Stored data
┌──
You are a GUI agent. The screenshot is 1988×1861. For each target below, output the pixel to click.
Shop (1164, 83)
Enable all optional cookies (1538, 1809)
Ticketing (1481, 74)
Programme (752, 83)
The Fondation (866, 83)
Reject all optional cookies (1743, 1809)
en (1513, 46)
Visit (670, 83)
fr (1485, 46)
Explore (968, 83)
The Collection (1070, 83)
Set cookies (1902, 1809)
└──
┌──
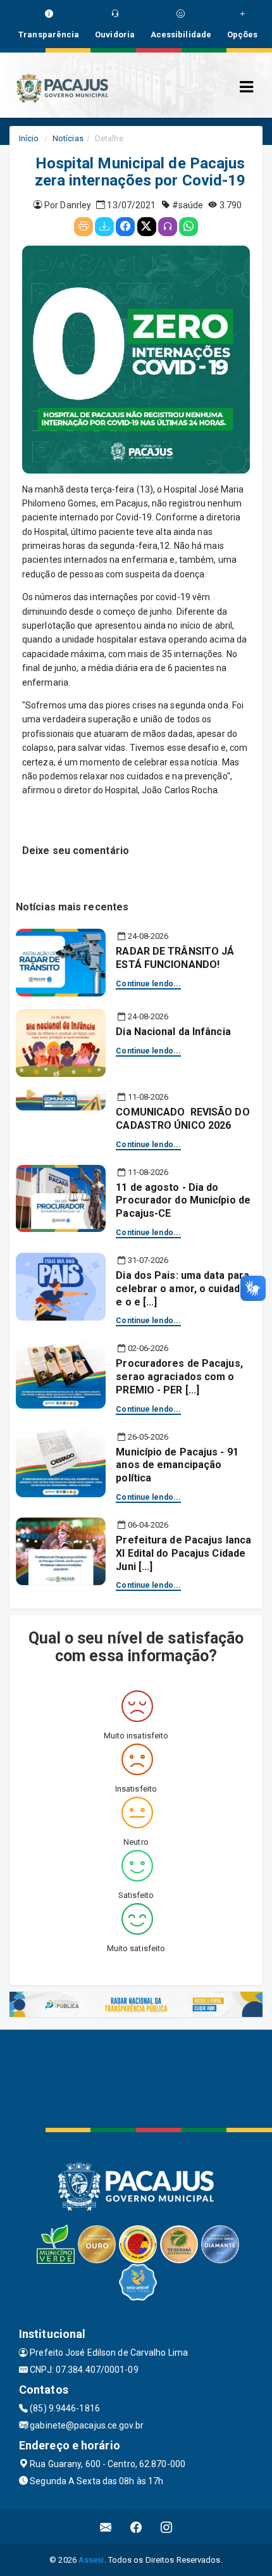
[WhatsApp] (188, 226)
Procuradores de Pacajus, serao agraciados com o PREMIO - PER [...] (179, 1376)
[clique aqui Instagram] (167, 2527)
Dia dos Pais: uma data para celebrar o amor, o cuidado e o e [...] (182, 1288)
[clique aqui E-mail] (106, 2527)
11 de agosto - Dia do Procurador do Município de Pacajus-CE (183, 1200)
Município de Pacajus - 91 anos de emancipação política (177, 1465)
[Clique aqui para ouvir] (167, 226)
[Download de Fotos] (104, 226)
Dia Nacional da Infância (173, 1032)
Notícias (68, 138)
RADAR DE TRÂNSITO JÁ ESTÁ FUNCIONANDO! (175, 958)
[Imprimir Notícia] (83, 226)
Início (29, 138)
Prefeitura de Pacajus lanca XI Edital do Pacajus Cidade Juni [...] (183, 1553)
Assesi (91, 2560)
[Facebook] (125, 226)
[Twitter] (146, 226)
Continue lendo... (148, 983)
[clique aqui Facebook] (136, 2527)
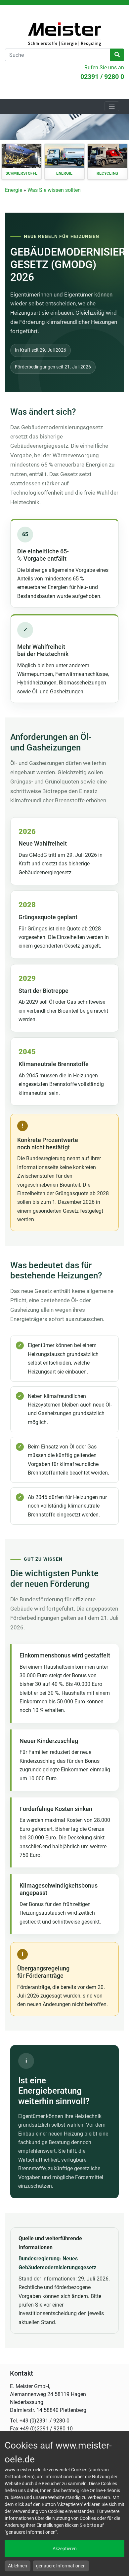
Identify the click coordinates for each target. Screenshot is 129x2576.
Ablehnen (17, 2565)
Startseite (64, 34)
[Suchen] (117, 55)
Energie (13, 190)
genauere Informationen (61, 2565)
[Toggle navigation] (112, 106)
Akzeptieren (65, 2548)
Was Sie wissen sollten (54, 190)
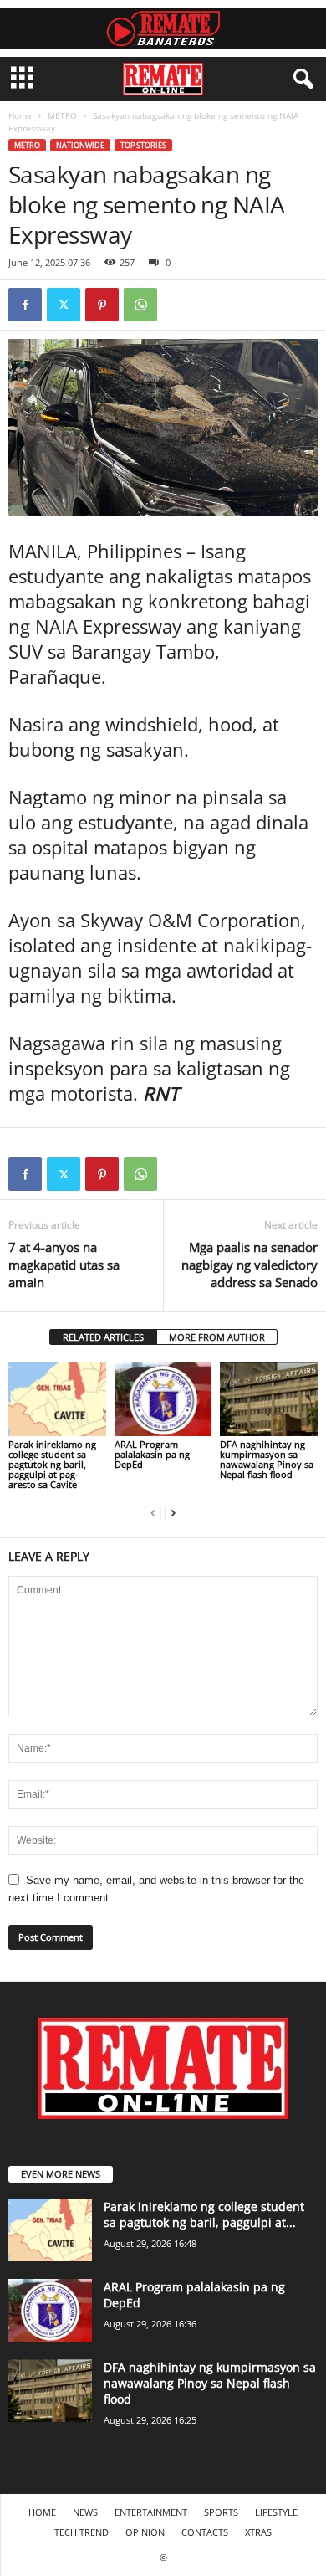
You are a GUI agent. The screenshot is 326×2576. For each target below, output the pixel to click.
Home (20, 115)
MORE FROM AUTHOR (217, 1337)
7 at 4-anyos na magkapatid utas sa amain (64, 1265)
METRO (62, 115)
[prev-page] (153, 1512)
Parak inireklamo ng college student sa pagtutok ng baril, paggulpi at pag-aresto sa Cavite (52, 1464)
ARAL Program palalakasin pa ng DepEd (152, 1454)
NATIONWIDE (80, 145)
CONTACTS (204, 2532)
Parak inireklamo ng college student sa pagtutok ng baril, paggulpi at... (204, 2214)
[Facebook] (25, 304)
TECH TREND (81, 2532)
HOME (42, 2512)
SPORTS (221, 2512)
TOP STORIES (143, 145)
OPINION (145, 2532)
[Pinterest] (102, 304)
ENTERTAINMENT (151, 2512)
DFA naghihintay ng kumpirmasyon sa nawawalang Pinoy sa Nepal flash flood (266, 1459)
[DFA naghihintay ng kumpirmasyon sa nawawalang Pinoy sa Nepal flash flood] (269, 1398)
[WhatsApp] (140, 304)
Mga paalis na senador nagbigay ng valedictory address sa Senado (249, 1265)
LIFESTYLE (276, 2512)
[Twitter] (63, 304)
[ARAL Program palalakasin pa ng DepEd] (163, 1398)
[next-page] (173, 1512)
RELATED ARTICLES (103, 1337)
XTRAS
└──
┌──
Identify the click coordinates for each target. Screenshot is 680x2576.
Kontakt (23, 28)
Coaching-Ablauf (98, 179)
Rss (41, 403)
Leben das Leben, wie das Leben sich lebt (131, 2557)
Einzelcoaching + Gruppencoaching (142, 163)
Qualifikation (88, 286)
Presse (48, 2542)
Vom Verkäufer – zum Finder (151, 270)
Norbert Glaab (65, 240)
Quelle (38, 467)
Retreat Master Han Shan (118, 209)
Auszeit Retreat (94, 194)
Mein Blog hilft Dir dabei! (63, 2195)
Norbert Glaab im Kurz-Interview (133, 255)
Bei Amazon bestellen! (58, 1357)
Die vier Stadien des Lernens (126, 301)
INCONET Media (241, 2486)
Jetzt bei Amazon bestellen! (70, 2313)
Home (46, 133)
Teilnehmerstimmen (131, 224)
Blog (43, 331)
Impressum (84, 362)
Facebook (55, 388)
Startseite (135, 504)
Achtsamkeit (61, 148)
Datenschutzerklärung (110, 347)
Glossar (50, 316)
└──
» **Work task**: Taking the entries above, write out exactly the lines starting with the line containing "Norbert Glaab im Kurz-Interview (133, 255)" and going on through the line containing "Glossar (50, 316)", both included, and nothing else.

» **Answer to this exercise**:
Norbert Glaab im Kurz-Interview (133, 255)
Bei Amazon bestellen! (58, 1357)
Die vier Stadien des Lernens (126, 301)
INCONET Media (241, 2486)
Jetzt bei Amazon bestellen! (70, 2313)
Home (46, 133)
Teilnehmerstimmen (131, 224)
Blog (43, 331)
Impressum (84, 362)
Facebook (55, 388)
Startseite (135, 504)
Achtsamkeit (61, 148)
Datenschutzerklärung (110, 347)
Glossar (50, 316)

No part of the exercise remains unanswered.